Spoiler Alert: Do not read on if you want Santa, the Tooth Fairy and the Easter Bunny to remain mysteries. Parental guidance is suggested.
In my last column I wrote about tall tales told by kids, but this being the Bad Mommy Club and all, well, I’ve been thinking about tall tales told to kids by adults.
And that, of course, led me to consider Santa, the Easter Bunny, the Tooth Fairy and others of their ilk. I love these stories. I love sprinkling magic dust (glitter) around the house, taking a bite of Santa’s cookies, swapping change for a newly lost tooth and hiding hard-boiled eggs. It’s fun (with a hint of scary) sneaking around like a reverse-thief at midnight in your own house. And it’s all in good fun, it’s tradition, it’s magical. Totally! But it can get complicated.
Take, for instance, the predicament I found myself in when my daughter had a big tooth-losing year, which also happened to be a big tall tale telling year. You see, the tooth fairy was coming around a lot and so, not surprisingly, my daughter saw her and gave a very detailed eyewitness account. In fact, her description was so exhaustive, so thorough, that it was rivaled only by the extensive description of a night-visiting, tooth-collecting pixie which I had told to her. I wasn’t exactly standing on righteous ground for discussing issues of truthfulness. And I definitely couldn’t call her on this particular tale. It would blow my cover. I decided to go along with the fantasy and, to be honest, it wasn’t even a hard decision.

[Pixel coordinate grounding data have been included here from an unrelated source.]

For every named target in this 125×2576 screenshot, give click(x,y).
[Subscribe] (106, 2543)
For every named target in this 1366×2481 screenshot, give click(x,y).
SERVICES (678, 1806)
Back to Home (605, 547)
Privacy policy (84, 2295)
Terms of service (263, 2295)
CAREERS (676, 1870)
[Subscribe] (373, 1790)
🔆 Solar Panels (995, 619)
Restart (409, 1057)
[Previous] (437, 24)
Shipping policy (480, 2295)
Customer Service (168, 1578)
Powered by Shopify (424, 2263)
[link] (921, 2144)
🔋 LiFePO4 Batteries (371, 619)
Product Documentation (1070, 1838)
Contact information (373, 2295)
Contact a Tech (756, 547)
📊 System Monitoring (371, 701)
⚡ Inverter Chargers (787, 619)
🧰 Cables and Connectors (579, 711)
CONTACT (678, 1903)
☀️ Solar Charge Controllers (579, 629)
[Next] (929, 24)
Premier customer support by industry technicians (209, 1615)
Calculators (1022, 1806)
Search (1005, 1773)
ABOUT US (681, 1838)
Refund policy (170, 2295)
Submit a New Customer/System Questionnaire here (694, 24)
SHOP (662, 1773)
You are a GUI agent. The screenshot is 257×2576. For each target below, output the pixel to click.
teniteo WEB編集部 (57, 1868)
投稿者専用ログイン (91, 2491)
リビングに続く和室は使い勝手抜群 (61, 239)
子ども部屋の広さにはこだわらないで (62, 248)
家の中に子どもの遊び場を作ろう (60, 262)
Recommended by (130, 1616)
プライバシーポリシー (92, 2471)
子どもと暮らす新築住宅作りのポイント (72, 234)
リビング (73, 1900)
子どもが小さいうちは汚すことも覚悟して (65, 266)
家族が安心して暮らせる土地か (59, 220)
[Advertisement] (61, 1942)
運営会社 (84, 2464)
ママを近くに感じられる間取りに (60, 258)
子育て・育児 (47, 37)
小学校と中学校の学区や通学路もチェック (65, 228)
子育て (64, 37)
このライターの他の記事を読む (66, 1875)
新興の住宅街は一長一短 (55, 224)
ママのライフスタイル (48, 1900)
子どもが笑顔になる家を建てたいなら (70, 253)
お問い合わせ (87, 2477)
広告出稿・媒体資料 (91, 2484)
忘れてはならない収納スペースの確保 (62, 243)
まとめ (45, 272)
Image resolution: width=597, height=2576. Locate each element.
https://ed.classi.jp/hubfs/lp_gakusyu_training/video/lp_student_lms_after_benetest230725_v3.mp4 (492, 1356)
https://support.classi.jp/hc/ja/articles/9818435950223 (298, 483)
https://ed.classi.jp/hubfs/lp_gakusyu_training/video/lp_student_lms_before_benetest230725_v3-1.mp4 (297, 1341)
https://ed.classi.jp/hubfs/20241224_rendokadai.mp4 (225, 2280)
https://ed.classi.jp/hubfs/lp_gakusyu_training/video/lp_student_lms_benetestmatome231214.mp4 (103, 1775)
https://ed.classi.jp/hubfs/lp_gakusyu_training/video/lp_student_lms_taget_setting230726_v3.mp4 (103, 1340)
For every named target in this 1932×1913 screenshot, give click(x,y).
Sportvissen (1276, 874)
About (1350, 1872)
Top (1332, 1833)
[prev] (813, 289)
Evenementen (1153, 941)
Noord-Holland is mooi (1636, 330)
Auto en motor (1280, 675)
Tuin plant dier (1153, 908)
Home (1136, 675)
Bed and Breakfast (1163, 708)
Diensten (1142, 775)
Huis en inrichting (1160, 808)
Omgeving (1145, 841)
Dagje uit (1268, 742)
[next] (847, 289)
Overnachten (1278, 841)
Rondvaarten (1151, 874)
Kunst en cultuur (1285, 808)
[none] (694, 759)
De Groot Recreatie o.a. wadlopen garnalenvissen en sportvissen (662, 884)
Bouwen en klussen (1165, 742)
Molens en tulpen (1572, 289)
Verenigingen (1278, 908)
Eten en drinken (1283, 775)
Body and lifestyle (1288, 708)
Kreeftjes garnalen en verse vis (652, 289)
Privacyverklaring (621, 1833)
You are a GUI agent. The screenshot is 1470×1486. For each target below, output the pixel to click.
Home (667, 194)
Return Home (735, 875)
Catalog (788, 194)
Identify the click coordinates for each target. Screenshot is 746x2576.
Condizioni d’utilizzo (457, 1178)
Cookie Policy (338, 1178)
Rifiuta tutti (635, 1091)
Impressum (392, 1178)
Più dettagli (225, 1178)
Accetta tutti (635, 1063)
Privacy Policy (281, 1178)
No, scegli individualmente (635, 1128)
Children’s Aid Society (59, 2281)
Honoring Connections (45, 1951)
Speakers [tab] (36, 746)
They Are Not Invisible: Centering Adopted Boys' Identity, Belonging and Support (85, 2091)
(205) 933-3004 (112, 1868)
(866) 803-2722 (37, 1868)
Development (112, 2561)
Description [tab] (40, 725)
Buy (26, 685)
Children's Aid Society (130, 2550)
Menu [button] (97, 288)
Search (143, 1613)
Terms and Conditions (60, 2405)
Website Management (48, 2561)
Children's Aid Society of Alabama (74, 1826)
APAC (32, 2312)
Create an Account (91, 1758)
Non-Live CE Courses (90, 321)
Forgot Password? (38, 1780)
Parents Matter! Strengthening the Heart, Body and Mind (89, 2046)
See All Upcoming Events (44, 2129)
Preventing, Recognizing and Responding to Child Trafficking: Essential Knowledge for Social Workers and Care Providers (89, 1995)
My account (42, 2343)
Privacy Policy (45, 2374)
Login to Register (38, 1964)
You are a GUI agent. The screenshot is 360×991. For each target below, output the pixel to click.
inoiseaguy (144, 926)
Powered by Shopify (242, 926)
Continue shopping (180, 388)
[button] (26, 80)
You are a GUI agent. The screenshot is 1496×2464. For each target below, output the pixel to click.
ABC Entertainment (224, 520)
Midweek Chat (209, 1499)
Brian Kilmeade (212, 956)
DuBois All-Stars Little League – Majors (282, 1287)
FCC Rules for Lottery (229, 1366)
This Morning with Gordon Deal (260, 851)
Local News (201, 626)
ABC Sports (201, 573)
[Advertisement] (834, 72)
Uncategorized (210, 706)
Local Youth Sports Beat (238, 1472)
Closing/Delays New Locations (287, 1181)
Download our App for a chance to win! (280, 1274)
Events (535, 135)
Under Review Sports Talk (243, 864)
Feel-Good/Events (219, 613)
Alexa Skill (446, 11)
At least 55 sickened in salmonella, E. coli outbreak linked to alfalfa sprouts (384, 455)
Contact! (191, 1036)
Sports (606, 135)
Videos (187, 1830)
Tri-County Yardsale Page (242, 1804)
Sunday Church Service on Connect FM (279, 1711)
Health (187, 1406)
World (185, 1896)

My step-mom has a story about the day my little sister came home from first grade having heard rumors that Santa wasn’t real. She wanted the truth. My step-mom told her, “It’s true. Santa isn’t real but we love the idea of him so much that we will always pretend that he is real.” My brother, who is two years older than my sister, was there and added, “Yeah, Santa isn’t real, not like the Tooth Fairy.” My step-mom remained silent.